The report shows how far the Advanced Placement program has come over its 50-year history. When it was created in 1955, the program was intended as an option for select high school students who were bored with regular classes. About 1,200 students took AP tests when they were first available. By 2004, more than 1.1 million public and private school students took the tests worldwide.
High School Push
The 14,144 U.S. schools that participate in the AP program offer, on average, seven different courses.
The growth of the AP program comes at the same time that President Bush’s administration and others are seeking to make high school more rigorous.
“This new report provides further proof that our children respond when we challenge them academically,” U.S. Secretary of Education Margaret Spellings said in a statement about the report last week.

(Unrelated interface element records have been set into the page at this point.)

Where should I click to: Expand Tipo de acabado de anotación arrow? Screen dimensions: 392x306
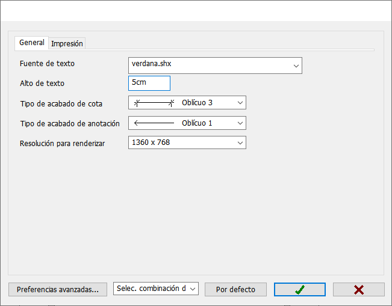click(240, 123)
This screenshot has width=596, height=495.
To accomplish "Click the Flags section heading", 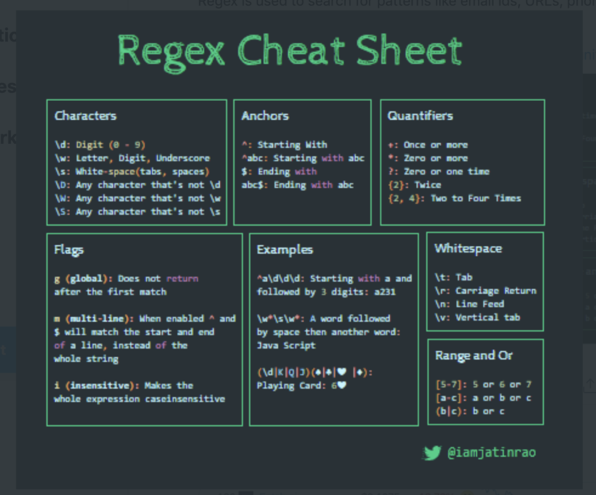I will coord(69,250).
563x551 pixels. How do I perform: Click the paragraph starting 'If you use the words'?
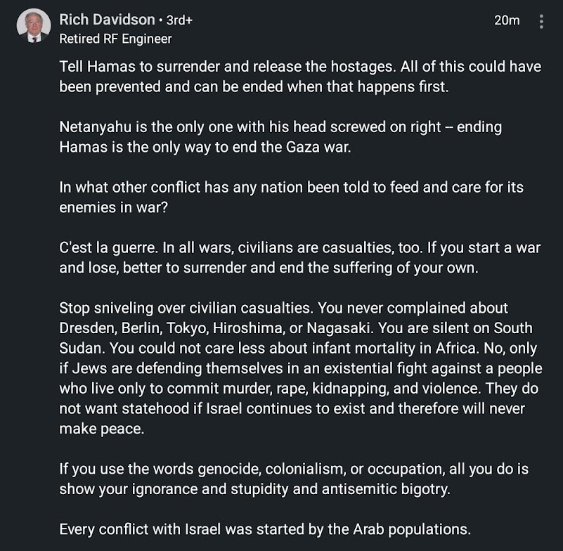pyautogui.click(x=294, y=479)
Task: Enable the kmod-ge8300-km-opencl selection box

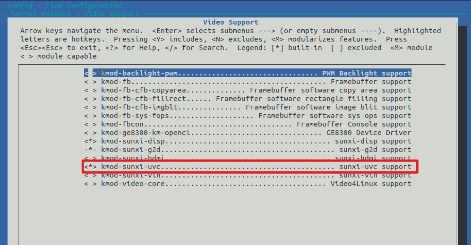Action: click(90, 133)
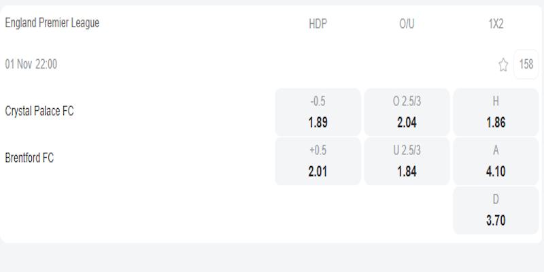
Task: Click the +0.5 handicap line label
Action: (x=318, y=150)
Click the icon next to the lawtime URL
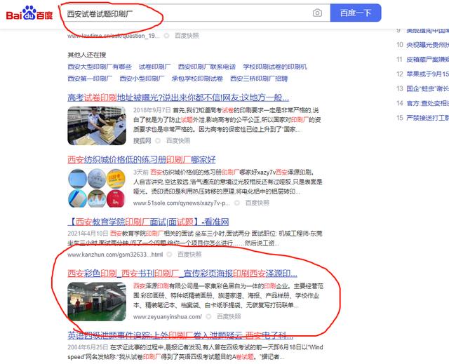This screenshot has width=449, height=364. pyautogui.click(x=166, y=36)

The College Board has sought to make it easier for schools to figure out which students might benefit from advanced coursework. Through a Web-accessed report for principals called AP Potential, students who perform well on certain questions in the PSAT, the practice college-entrance exam, are identified as possible candidates for Advanced Placement courses.
Milagros Fornell, the principal of 4,300-student Felix Varela Senior High School in Miami, said she uses AP Potential to steer her students into rigorous courses. College Board statistics show that the school had the highest number of Latinos scoring three or above on the English Literature and Language test. About 81 percent of the students at the school are Hispanic, she said.

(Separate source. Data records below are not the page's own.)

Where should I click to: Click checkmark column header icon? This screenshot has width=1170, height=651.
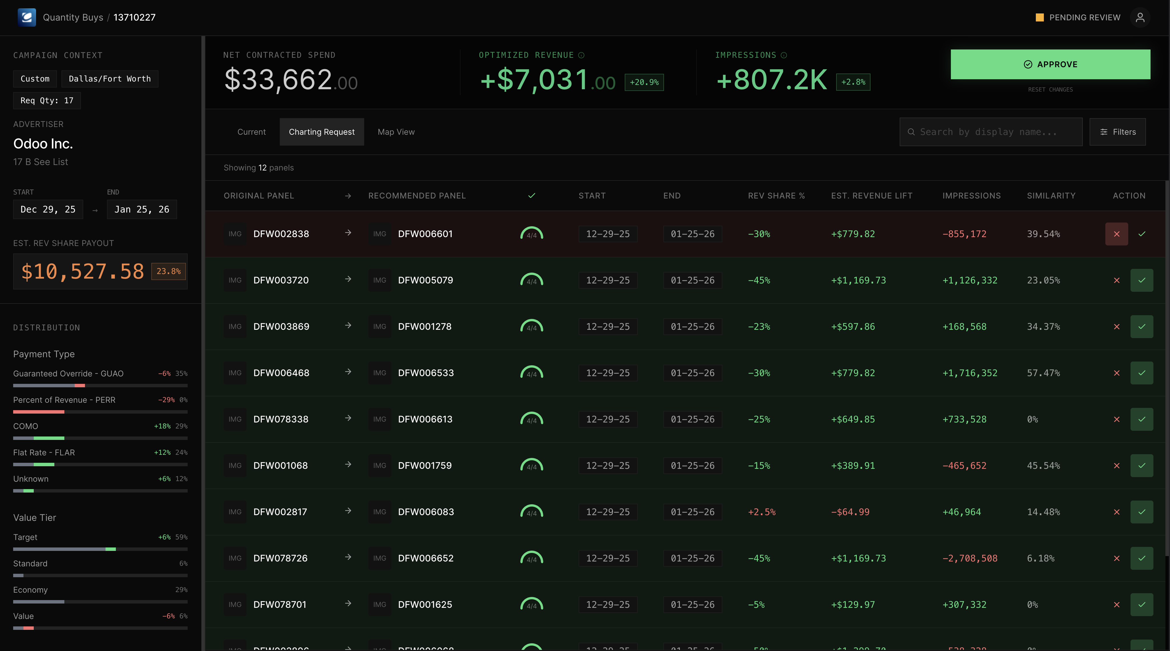pos(531,196)
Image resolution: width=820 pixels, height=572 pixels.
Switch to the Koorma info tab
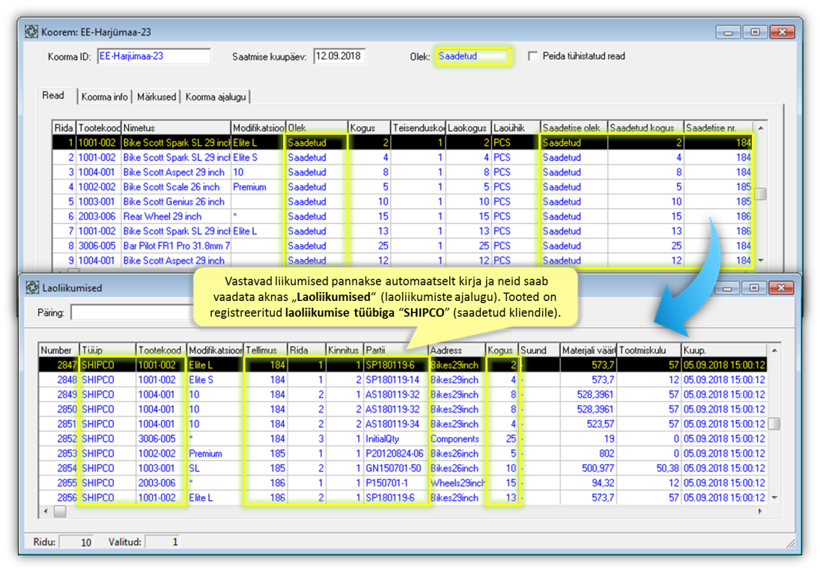point(104,97)
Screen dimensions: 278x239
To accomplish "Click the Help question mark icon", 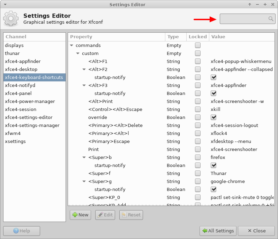I will pyautogui.click(x=16, y=231).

“A lot of kids were trying to take the easy route,” Ms. Fornell said, but the AP Potential reports make it easier to persuade the reluctant to enroll in AP courses.
Despite the growth in popularity of the AP program, it does have some critics.
A recent study from the University of California, Berkeley, suggests that participating in AP courses alone is not a good predictor of college success. Students must also take the AP tests and score well on them before college performance is improved, the study found. ("Study: AP Classes Alone Don’t Aid College Work," Jan. 5, 2005.)
“Right now, many high schools are giving extra grade points just for taking AP, and that does not appear to be warranted based on students’ subsequent performance in college,” said Saul Geiser, one of the study’s authors.
Some private schools have also decided to stop offering AP classes, suggesting that they are too broad for students to gain a good conceptual background in a subject.
Gaston Caperton, the president of the College Board, said the program undergoes continual revision to ensure it aligns with the expectations of colleges. There are only a few schools that have dropped the AP program, he said.
“That may be driven by a wonderful faculty member who would rather be teaching a different course,” said Mr. Caperton, a former governor of West Virginia.